BEGIN The input

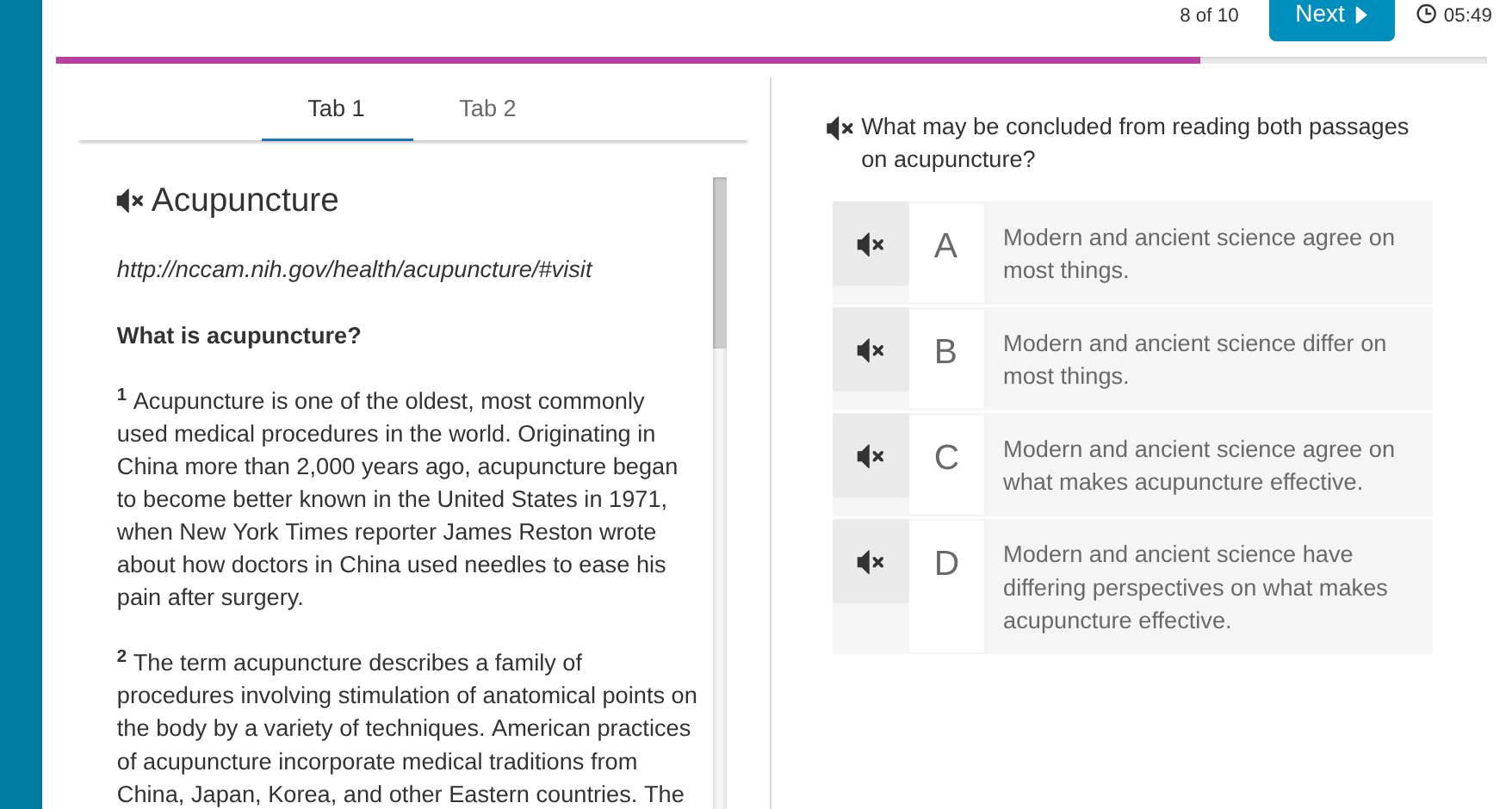Click the 8 of 10 page indicator
Image resolution: width=1512 pixels, height=809 pixels.
tap(1209, 15)
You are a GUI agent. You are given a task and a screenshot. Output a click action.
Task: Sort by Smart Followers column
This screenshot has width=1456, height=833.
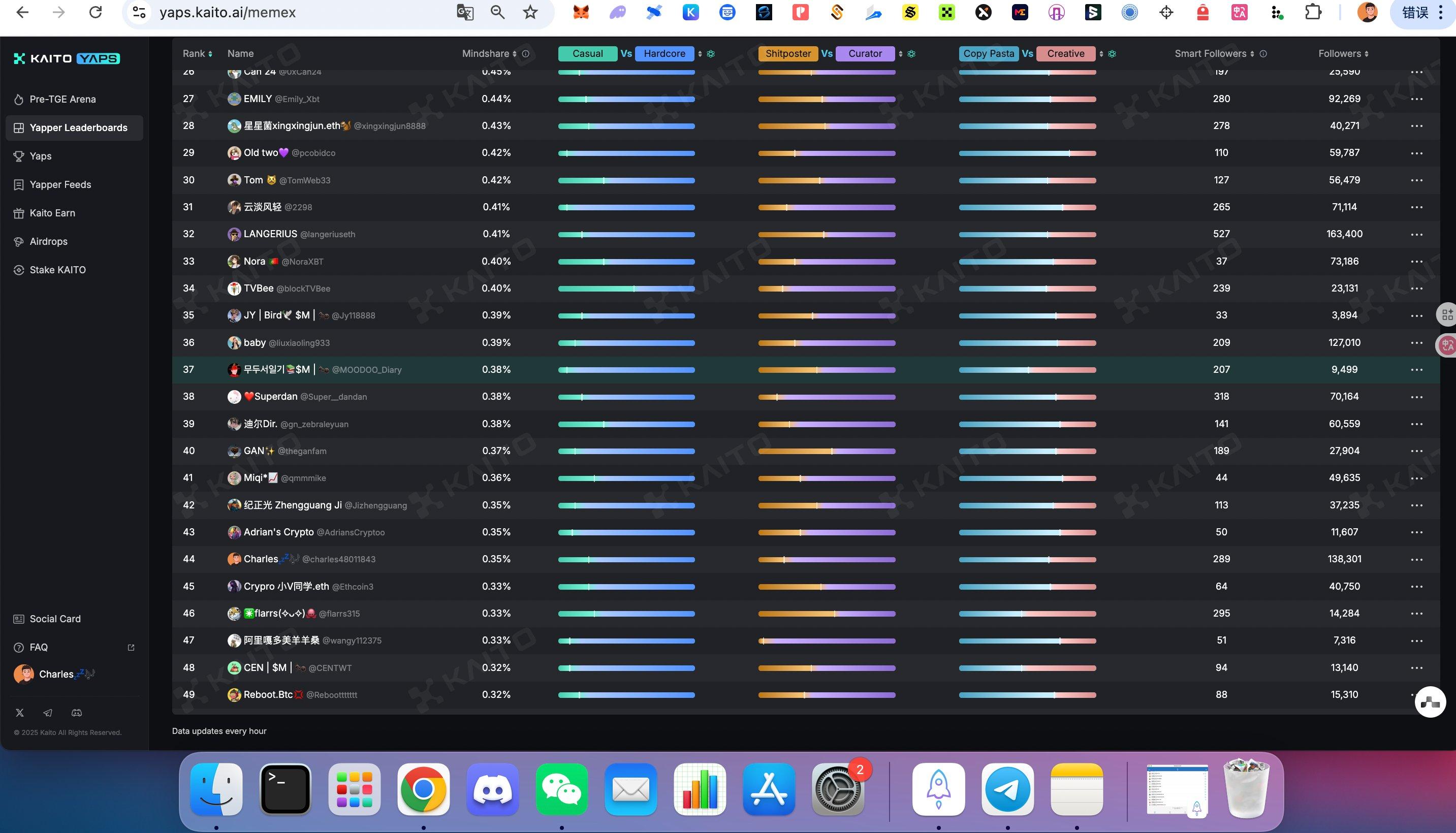(1252, 54)
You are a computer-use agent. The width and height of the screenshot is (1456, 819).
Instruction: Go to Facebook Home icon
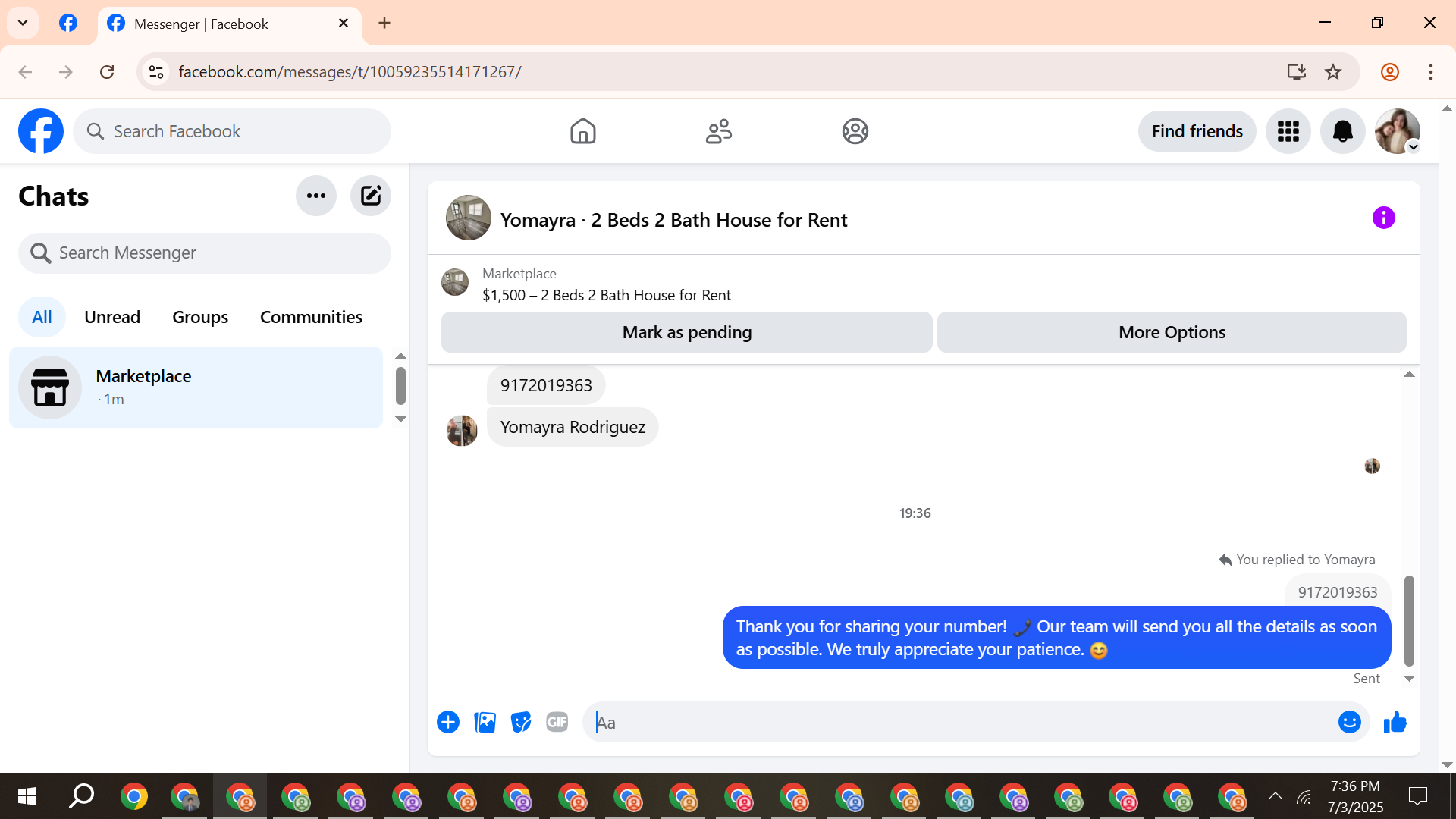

END The input

> [Exercise aim]:
Please return, exactly and with pictures omitted, the lines from the line holding "Task: Sort by Smart Followers column" through the end of the data above, inclusive.

> [Task output]:
Task: Sort by Smart Followers column
This screenshot has width=1456, height=833.
(1252, 54)
You are a computer-use agent. The width and height of the screenshot is (1456, 819).
Instruction: Go to Facebook Home icon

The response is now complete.